> **Goal**
Starting with the line containing "The height and width of the screenshot is (283, 665)." and going on through the line containing "Click the High", rewrite every line of those entries, requests included, rescaling the coordinates in the answers by 1.45 and rounding each to a whole number, with halves rounded up. Leave all numbers in the requests unchanged, and reproduce only these lines.

> **Information shown**
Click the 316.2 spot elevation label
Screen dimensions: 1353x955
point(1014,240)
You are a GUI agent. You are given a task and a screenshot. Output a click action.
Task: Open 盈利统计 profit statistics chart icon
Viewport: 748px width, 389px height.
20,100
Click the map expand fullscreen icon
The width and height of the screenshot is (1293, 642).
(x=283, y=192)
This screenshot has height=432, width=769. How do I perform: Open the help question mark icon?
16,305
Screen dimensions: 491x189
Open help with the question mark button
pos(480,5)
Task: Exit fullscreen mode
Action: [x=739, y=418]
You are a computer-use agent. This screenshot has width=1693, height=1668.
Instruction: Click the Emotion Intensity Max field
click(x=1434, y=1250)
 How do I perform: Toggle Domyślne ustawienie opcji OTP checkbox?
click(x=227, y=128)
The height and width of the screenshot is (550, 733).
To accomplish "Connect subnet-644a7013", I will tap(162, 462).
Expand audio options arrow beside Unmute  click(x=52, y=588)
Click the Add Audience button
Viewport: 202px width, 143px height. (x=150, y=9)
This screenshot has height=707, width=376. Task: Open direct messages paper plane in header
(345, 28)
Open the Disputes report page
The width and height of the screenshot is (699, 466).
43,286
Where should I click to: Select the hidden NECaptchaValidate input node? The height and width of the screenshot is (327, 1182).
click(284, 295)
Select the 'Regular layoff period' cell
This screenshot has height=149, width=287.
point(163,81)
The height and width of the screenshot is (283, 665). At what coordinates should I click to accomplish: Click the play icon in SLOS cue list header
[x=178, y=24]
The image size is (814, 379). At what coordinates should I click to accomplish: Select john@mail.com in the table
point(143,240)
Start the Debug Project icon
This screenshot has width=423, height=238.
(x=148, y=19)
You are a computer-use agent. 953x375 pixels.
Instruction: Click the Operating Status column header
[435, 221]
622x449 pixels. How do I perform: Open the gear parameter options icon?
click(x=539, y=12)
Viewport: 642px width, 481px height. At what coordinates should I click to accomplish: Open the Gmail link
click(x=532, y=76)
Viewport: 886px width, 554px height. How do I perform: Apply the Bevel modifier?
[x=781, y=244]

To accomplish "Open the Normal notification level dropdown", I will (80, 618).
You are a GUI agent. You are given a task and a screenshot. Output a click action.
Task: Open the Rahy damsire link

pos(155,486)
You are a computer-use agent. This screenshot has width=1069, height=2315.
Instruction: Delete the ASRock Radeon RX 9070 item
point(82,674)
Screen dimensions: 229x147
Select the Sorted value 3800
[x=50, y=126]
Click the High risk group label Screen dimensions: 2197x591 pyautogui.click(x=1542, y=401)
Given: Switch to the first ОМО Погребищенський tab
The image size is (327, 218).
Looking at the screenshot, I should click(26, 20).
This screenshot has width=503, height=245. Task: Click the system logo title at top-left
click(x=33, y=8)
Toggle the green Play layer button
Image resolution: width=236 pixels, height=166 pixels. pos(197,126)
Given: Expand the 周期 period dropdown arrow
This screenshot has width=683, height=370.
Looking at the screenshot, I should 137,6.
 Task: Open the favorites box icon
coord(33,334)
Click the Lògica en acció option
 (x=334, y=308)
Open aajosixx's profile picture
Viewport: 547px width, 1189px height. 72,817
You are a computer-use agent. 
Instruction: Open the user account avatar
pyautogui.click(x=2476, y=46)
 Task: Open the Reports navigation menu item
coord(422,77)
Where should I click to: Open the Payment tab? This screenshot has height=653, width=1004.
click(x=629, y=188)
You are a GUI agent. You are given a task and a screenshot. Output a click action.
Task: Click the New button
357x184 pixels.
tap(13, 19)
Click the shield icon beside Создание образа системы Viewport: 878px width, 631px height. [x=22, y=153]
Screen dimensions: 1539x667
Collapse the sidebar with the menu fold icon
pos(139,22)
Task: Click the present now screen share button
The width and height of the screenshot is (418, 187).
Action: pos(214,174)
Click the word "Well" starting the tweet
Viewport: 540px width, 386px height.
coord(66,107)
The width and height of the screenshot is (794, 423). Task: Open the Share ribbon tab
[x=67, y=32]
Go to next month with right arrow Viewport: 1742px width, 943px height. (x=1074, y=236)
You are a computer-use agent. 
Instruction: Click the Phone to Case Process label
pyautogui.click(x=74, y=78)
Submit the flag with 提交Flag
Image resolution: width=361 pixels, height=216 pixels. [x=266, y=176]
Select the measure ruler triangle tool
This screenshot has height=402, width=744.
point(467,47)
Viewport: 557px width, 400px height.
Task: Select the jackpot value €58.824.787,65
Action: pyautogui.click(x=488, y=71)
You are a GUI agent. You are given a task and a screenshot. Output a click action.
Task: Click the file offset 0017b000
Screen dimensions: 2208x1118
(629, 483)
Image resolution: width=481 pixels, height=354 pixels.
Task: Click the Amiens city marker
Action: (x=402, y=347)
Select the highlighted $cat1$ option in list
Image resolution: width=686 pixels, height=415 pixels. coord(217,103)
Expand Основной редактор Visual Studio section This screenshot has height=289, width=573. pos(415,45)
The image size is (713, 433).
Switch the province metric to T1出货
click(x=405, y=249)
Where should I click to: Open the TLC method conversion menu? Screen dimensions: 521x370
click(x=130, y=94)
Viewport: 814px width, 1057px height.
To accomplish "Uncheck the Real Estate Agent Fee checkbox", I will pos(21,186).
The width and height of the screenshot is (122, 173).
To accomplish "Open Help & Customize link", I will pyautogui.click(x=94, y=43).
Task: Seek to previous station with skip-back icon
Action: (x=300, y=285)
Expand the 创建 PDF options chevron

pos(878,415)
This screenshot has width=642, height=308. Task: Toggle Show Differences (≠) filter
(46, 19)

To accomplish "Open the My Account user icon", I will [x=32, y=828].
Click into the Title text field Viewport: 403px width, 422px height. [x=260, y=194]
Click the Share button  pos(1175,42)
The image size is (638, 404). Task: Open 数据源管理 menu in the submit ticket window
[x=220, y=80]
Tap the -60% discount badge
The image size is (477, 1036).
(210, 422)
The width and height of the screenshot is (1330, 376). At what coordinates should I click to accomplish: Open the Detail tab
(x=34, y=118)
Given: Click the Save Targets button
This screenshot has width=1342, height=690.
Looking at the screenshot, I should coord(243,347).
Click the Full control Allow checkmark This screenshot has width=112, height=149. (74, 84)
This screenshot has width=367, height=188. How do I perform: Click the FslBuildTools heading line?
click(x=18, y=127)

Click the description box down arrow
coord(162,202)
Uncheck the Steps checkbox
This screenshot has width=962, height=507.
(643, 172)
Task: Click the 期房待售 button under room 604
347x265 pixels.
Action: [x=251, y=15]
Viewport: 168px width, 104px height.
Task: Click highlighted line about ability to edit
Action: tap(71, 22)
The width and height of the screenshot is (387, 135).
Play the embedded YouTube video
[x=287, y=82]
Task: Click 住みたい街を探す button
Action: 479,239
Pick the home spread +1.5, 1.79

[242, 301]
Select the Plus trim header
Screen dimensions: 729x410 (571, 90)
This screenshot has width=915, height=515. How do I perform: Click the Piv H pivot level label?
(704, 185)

> **Finished task**
The height and width of the screenshot is (283, 665). At what coordinates should I click to accomplish: Click the play icon in SLOS cue list header
[x=258, y=35]
The image size is (814, 379). At what coordinates should I click to accomplish: Select john@mail.com in the table
point(207,348)
Start the Debug Project icon
This screenshot has width=423, height=238.
(x=215, y=28)
You are a computer-use agent. 953x375 pixels.
Instruction: Click the Operating Status column header
[631, 320]
622x449 pixels. How do I perform: Open the gear parameter options icon?
click(x=782, y=17)
Viewport: 642px width, 481px height. At what coordinates should I click to accomplish: Open the Gmail link
click(x=771, y=110)
Viewport: 886px width, 554px height. How do I perform: Apply the Bevel modifier?
[x=1132, y=354]

To accomplish "Open the Normal notification level dropdown", I will (116, 896).
You are a GUI agent. You are given a task and a screenshot. Output a click action.
Task: Open the Rahy damsire link

pos(225,705)
You are a computer-use agent. This screenshot has width=1069, height=2315.
Instruction: Delete the ASRock Radeon RX 9070 item
point(119,977)
Screen dimensions: 229x147
Select the Sorted value 3800
[x=73, y=183]
Click the High risk group label Screen dimensions: 2197x591 pyautogui.click(x=2236, y=581)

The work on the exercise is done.